- Records shown:
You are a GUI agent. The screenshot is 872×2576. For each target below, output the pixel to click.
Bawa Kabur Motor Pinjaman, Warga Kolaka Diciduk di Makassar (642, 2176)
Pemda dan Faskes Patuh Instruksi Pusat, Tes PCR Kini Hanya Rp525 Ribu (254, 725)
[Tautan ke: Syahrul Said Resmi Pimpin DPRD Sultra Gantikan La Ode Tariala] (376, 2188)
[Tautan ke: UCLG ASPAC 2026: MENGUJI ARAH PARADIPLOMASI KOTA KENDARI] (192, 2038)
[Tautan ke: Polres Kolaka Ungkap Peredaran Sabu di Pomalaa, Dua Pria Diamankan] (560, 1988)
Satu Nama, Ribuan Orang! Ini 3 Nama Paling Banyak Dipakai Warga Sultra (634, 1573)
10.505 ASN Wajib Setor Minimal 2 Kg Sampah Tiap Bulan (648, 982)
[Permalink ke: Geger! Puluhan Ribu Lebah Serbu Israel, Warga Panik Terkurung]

- Activity:
Copy every line above that includes the string "Warga".

- Output:
Bawa Kabur Motor Pinjaman, Warga Kolaka Diciduk di Makassar (642, 2176)
Satu Nama, Ribuan Orang! Ini 3 Nama Paling Banyak Dipakai Warga Sultra (634, 1573)
[Permalink ke: Geger! Puluhan Ribu Lebah Serbu Israel, Warga Panik Terkurung]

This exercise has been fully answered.